- 著者
-
浜口 恒夫
- 出版者
- 京都大学大学院アジア・アフリカ地域研究研究科附属イスラーム地域研究センター
- 雑誌
- イスラーム世界研究 (ISSN:18818323)
- 巻号頁・発行日
- vol.9, pp.127-135, 2016-03
'Nationalist Muslims' and 'Muslim nationalists' are cited here not as an example of inverse word order but as historical terms to denote two rival groups of South Asian Muslims belonging to different political parties.

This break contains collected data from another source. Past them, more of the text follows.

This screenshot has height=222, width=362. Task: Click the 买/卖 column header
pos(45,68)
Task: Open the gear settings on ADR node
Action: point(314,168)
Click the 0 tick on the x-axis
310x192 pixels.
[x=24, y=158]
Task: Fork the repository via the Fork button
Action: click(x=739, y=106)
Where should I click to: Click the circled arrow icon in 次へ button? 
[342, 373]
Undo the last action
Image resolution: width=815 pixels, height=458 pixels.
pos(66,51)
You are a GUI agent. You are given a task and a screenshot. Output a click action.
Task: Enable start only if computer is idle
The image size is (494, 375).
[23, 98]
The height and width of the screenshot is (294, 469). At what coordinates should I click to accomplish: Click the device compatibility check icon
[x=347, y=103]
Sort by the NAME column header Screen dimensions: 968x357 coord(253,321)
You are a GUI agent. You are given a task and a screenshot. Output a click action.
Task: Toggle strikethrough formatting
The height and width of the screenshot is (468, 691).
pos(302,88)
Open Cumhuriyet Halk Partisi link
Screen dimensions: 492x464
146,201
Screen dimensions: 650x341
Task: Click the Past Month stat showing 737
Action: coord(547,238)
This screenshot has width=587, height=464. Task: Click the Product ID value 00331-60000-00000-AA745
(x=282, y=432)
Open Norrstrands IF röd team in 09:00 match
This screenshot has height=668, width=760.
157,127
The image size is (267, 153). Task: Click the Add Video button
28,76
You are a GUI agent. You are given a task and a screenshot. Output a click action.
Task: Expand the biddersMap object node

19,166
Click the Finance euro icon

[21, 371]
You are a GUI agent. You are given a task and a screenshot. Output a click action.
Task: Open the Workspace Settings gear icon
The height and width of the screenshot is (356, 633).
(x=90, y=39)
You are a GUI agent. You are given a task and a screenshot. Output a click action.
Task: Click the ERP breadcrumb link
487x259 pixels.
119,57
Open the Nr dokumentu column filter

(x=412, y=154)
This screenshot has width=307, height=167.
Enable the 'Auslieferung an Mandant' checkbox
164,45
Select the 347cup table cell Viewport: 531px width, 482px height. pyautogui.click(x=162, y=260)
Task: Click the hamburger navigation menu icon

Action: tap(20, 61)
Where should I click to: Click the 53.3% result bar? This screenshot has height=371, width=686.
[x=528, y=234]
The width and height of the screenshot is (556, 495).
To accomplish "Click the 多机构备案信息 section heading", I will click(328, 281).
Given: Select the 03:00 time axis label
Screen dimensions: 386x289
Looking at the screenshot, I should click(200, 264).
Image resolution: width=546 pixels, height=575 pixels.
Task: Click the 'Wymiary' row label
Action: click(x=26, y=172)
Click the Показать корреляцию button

The former term refers to those Muslims who were associated with the Indian National Congress with an ideology of composite Indian nationalism and advocated the independence of a united India from British rule, while the latter one means those Muslims who were attached to the All-India Muslim League with an ideology of Muslim nationalism and struggled for the cause of a separate Muslim state, i. e. the division of British India into the two independent states of Pakistan and India. This paper, utilizing the related materials from the Aqeel Collection, tries to trace the political activities of two contending Muslim leaders, Maulana Abul Kalam Azad as one of the most prominent nationalist Muslims and Muhammad Ali Jinnah as the Quaid-i-Azam (great leader) of the Pakistan movement respectively, leading to the partition of British India and to appraise their contrasting legacies to nation building in each of the newly born states.